**Task requirements**
Retype the line with "The height and width of the screenshot is (313, 1046)." in it, then each line after it to the end of the data, word for word.

Records excerpted from a collection

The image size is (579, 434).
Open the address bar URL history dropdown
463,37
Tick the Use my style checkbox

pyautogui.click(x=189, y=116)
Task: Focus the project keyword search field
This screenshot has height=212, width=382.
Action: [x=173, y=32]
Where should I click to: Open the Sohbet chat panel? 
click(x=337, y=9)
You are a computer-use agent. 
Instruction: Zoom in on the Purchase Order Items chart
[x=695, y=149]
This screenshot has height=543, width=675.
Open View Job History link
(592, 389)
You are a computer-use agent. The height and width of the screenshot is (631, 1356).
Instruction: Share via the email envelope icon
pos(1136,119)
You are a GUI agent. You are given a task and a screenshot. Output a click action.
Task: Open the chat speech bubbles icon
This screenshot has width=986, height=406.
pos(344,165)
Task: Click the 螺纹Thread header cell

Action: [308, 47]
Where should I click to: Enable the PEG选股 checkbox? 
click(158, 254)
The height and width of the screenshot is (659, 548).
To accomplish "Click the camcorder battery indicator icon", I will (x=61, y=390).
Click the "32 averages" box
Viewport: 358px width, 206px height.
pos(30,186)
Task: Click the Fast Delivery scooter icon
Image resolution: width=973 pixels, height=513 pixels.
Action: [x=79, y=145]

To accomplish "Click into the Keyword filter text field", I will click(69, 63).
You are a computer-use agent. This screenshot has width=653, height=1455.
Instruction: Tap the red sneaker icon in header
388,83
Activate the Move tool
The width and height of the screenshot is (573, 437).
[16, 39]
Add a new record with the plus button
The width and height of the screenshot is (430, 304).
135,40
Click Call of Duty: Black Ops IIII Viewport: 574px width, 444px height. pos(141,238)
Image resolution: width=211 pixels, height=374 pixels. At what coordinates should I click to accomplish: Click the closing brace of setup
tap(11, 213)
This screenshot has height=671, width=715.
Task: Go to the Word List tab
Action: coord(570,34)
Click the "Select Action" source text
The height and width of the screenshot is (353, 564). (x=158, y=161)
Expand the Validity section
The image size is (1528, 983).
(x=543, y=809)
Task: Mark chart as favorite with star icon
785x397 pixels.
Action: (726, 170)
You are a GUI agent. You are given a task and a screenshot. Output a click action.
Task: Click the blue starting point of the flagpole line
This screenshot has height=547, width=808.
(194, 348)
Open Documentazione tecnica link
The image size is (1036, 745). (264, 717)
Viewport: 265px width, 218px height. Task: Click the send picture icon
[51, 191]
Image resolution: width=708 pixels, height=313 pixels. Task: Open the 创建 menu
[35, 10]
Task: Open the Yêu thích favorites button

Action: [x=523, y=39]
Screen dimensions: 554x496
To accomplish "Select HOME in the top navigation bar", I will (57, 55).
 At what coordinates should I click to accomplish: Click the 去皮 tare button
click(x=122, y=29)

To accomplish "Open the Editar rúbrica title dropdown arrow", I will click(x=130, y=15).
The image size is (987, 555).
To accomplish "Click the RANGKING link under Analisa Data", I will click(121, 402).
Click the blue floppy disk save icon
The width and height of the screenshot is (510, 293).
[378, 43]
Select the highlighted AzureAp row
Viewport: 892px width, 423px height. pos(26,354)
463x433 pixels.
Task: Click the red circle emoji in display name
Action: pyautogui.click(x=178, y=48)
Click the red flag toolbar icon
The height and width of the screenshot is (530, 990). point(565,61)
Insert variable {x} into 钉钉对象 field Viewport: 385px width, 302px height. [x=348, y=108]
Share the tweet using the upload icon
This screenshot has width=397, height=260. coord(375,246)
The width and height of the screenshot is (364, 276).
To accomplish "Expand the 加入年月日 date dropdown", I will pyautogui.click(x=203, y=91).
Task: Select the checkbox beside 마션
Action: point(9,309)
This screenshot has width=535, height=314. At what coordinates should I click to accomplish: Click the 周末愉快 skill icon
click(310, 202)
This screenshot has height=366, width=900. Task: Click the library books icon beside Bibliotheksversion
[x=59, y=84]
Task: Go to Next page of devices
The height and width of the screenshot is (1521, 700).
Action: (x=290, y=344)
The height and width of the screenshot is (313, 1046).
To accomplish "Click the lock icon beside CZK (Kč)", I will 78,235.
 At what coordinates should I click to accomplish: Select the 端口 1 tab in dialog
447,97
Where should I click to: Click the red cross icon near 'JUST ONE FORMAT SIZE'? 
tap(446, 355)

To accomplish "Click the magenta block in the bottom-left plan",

**Solution to this task**
The height and width of the screenshot is (313, 1046).
To accomplish "Click the lock icon beside CZK (Kč)", I will 78,235.
 At what coordinates should I click to accomplish: Select the 端口 1 tab in dialog
447,97
Where should I click to: Click the red cross icon near 'JUST ONE FORMAT SIZE'? 
tap(446, 355)

To accomplish "Click the magenta block in the bottom-left plan",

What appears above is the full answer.